Leitlinie B2.2.3 Mindestheuern

1. Unbeschadet des Grundsatzes freier Kollektivverhandlungen sollte jedes Mitglied nach Anhörung der repräsentativen Verbände der Reeder und der Seeleute Verfahren zur Festsetzung der Mindestheuern für Seeleute festlegen. Die repräsentativen Verbände der Reeder und der Seeleute sollten bei diesen Verfahren mitwirken.

2. Bei der Festlegung solcher Verfahren und bei der Festsetzung von Mindestheuern sollten die internationalen Arbeitsnormen über die Festsetzung von Mindestlöhnen sowie die folgenden Grundsätze gebührend beachtet werden:

a)
die Höhe der Mindestheuern sollte der Art der Beschäftigung auf See, der Besatzungsstärke der Schiffe und der Normalarbeitszeit der Seeleute Rechnung tragen;
b)
die Höhe der Mindestheuern sollte angepasst werden, um Veränderungen in den Lebenshaltungskosten und in den Bedürfnissen der Seeleute Rechnung zu tragen.

3. Die zuständige Stelle sollte:

a)
durch ein System von Überwachung und Zwangsmassnahmen sicherstellen, dass die gezahlten Heuern nicht niedriger sind als der oder die festgesetzten Sätze;
b)
sicherstellen, dass Seeleute, die ein unter dem Mindestsatz liegendes Entgelt erhalten haben, die ihnen zustehenden Restbeträge im Wege eines kostengünstigen und zügigen gerichtlichen oder anderen Verfahrens eintreiben können.

Leitlinie B2.2.4 Monatliches Mindestentgelt oder Mindestgrundheuer für Vollmatrosen

1. Das Grundentgelt oder die Grundheuer eines Vollmatrosen für einen Kalenderdienstmonat sollte den Betrag nicht unterschreiten, der in regelmässigen Zeitabständen vom Paritätischen Seeschifffahrtsausschuss oder von einem anderen vom Verwaltungsrat des Internationalen Arbeitsamtes hierzu ermächtigten Gremium festgesetzt wird. Auf Beschluss des Verwaltungsrats hat der Generaldirektor den Mitgliedern der Organisation jede Änderung des Betrags mitzuteilen.

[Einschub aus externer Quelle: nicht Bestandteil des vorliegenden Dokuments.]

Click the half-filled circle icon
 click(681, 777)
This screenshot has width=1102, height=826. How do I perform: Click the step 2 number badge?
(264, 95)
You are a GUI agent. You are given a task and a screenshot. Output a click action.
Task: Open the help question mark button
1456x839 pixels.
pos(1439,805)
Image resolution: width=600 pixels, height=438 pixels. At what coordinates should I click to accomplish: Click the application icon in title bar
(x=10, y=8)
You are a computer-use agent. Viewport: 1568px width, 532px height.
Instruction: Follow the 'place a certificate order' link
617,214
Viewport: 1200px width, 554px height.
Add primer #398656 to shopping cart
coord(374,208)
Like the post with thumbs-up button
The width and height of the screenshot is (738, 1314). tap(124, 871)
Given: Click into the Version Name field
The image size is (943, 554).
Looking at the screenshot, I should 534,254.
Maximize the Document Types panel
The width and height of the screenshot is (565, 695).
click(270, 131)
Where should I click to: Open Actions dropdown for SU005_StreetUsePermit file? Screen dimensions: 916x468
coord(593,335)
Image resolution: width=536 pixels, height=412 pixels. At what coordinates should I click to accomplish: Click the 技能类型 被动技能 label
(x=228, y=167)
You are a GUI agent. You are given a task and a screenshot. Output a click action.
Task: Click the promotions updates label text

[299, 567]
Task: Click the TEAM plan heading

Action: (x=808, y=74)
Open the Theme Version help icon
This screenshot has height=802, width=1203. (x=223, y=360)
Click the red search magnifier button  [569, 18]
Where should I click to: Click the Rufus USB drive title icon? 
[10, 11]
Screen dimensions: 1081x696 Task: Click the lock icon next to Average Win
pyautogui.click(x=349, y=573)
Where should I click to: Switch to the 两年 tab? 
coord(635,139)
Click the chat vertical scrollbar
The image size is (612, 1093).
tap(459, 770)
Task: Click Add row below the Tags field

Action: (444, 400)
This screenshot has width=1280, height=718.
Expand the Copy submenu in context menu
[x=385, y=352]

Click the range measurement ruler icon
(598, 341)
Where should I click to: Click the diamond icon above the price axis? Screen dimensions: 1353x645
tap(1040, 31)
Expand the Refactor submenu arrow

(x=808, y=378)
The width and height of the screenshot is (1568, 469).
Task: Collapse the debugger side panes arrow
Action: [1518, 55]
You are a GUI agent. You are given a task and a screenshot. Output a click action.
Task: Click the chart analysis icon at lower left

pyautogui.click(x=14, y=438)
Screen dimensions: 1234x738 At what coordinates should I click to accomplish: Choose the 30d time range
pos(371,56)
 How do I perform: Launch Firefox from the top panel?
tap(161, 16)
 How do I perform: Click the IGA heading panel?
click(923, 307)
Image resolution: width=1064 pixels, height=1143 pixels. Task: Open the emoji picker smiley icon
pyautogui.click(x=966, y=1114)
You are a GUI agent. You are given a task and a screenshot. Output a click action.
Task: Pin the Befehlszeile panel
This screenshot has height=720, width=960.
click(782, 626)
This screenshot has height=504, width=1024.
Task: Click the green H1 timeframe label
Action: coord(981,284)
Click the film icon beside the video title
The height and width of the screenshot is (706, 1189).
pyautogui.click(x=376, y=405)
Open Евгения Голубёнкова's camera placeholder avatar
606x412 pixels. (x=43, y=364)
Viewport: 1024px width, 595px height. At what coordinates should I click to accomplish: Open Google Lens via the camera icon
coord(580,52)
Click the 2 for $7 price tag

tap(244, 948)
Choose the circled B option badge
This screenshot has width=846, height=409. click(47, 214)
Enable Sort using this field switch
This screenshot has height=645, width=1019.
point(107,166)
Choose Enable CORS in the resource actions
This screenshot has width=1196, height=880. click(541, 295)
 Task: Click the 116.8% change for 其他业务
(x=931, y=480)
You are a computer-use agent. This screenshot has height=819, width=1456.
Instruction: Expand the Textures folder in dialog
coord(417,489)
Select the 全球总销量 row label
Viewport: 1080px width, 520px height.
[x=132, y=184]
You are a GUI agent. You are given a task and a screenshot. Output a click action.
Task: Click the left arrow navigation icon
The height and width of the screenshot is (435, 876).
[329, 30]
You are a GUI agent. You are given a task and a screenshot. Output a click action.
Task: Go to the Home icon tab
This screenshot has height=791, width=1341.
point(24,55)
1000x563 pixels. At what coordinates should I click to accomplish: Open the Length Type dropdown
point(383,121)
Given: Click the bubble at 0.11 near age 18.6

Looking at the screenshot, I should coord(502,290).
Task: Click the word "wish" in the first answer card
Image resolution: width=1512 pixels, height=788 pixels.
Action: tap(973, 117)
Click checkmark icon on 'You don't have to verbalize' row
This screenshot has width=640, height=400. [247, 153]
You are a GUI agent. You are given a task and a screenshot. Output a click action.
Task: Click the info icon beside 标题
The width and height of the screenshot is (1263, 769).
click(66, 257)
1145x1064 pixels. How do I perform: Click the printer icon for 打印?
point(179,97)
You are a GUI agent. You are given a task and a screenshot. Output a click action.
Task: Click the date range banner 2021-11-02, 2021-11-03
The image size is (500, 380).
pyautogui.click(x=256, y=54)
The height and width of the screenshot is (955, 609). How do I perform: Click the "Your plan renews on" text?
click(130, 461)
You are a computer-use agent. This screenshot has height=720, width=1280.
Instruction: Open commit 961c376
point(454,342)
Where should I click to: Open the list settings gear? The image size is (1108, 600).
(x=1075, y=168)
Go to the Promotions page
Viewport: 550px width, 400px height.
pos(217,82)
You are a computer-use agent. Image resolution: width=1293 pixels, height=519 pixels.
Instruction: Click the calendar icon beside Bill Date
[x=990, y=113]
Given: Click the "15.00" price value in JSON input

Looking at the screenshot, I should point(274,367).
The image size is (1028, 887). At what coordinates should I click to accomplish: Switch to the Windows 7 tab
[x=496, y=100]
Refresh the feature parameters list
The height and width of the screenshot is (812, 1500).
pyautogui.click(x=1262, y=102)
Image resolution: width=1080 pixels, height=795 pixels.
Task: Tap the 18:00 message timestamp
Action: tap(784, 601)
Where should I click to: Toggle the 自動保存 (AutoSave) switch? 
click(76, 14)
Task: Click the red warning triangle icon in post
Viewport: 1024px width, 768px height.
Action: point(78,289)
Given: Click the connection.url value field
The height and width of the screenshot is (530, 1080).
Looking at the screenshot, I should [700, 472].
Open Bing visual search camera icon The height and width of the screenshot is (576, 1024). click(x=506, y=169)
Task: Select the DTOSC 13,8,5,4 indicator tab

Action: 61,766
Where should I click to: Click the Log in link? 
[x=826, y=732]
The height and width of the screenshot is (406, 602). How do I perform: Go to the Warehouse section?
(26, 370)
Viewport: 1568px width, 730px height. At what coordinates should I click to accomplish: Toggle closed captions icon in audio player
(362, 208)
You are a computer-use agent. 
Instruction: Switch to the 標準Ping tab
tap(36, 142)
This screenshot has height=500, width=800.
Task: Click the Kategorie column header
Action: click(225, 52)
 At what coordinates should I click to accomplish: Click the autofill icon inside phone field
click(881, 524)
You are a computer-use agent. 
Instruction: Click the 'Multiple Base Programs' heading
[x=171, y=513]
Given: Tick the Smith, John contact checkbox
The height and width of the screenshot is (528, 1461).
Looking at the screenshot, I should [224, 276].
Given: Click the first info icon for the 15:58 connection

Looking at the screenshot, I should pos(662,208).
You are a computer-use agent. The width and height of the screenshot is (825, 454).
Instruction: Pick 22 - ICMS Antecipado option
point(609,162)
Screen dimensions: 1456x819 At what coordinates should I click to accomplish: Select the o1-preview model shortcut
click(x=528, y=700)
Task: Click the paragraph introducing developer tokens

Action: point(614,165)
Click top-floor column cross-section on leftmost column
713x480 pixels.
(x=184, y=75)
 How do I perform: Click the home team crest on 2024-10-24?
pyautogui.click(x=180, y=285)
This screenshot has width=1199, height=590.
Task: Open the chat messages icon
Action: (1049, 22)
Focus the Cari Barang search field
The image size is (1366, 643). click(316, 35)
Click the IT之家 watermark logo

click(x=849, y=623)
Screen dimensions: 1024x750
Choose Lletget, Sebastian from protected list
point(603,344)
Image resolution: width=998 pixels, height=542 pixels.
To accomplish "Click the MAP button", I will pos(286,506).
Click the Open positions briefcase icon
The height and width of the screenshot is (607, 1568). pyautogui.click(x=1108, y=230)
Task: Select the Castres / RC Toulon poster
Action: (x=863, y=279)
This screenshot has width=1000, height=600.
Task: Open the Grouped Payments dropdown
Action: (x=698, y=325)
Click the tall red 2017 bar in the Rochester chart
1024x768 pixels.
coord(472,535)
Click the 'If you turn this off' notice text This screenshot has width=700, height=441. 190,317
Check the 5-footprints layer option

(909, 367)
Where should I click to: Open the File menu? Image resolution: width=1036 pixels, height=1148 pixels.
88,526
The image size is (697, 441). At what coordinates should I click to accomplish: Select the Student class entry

2. Diese Leitlinie sollte nicht so ausgelegt werden, als würden dadurch Vereinbarungen zwischen den Reedern oder ihren Verbänden und den Seeleuteverbänden bezüglich der Regelung der Standard-Mindestbeschäftigungsbedingungen beeinträchtigt, vorausgesetzt, dass diese Bedingungen von der zuständigen Stelle anerkannt werden.